THOSE WHO WALK IN DARKNESS

by John Ridley

Pub Date: May 20th, 2003
ISBN: 0-446-53093-X

Ridley abandons his stable of losers (The Drift, 2002, etc.) and creates a female cop in a near-future dystopian Los Angeles filled with psychic mutants.

You see, this is a Marvel comics graphic novel without the illustrations: a comic-strip sucking up the old flame-dripping images of Stan Lee and the gritty pages of Frank Miller’s The Dark Knight whose Batman comes out of retirement at 52 to fight endless horrid mutants crawling through Gotham. Well, every night that Soledad O’Roark goes out with LAPD’s Mtac (Metanormal Tactical Unit), which keeps superhumans in check, there’s a one-in-four chance she won’t come back.

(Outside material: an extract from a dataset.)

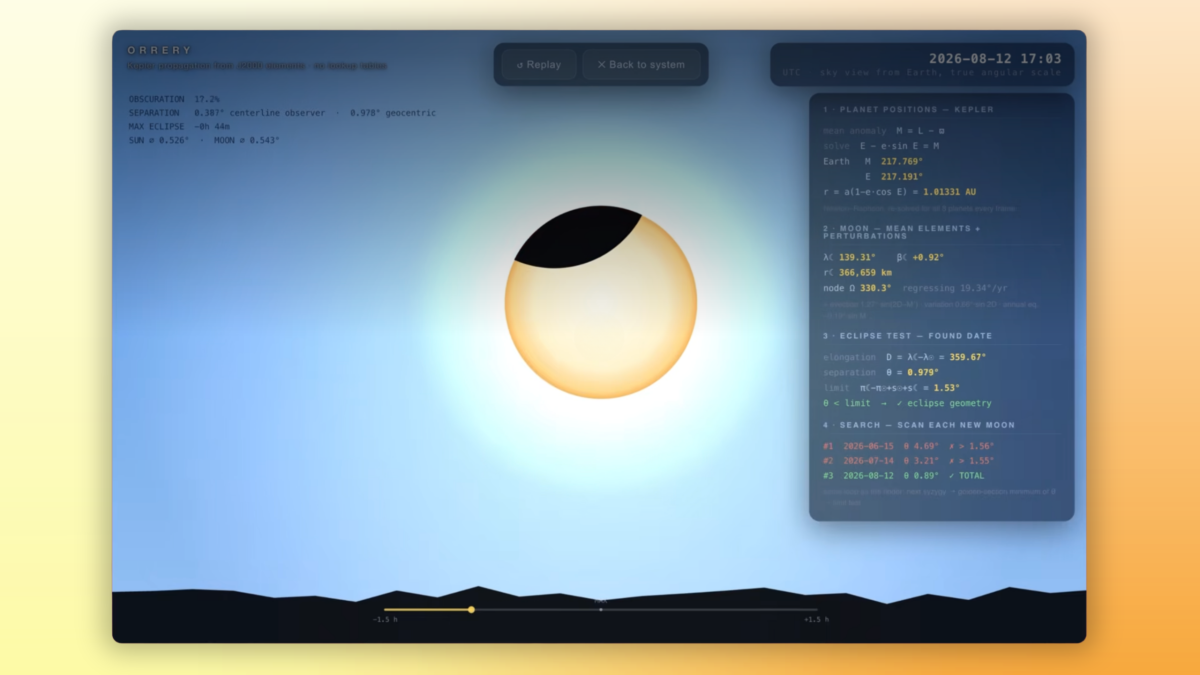Click the 2026-08-12 17:03 date display
The width and height of the screenshot is (1200, 675).
pyautogui.click(x=995, y=59)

Her first night out, her fellow officer Reese gets her chest holed open by flame lobbed by a fire mutant and loses a lung. Soledad’s .9 mm cartridges turn to slag before hitting the pyrokinetic and while her personally modified Metalstorm all-electronic handgun’s white-hot phosphorous bullets do rip up the pyro freak, Soledad herself takes some heavy burns. The horror in heat-fused San Francisco first produced the freaks, who include telepaths, telekinetics, invulnerables, intangibles, impenetrables, levitators, and metal morphs. Soledad’s gun, which fires rounds varied for each type of freak, earns her the nickname Bullet. But her modified Metalstorm can’t yet take out intangibles and telepaths. All this also offers Ridley a candy shop of comic-book villains and superheroes, such as the Human Torch, to rip off and revise as superfreaks with incredible powers. A geomagnetic mutie can move earth and rock, do low-grade terraforming. Freaks like Quadrupleman walk around veiled as normals, since the Prez has issued an Executive Order: leave or die. Some hit Europe, where they wear their costumes, do superhero shtick. First, Nightshift showed up, did wonders catching perps, but then supervillains bloomed to oppose him. Thrill Kill, Death Nell—and Bludlust, whose crazy megaweapon leveled San Francisco. Soledad’s big villain: the telepath, with whom there’s no defense—not when he’s her lover.

Clearly a series, with this opener hard to match.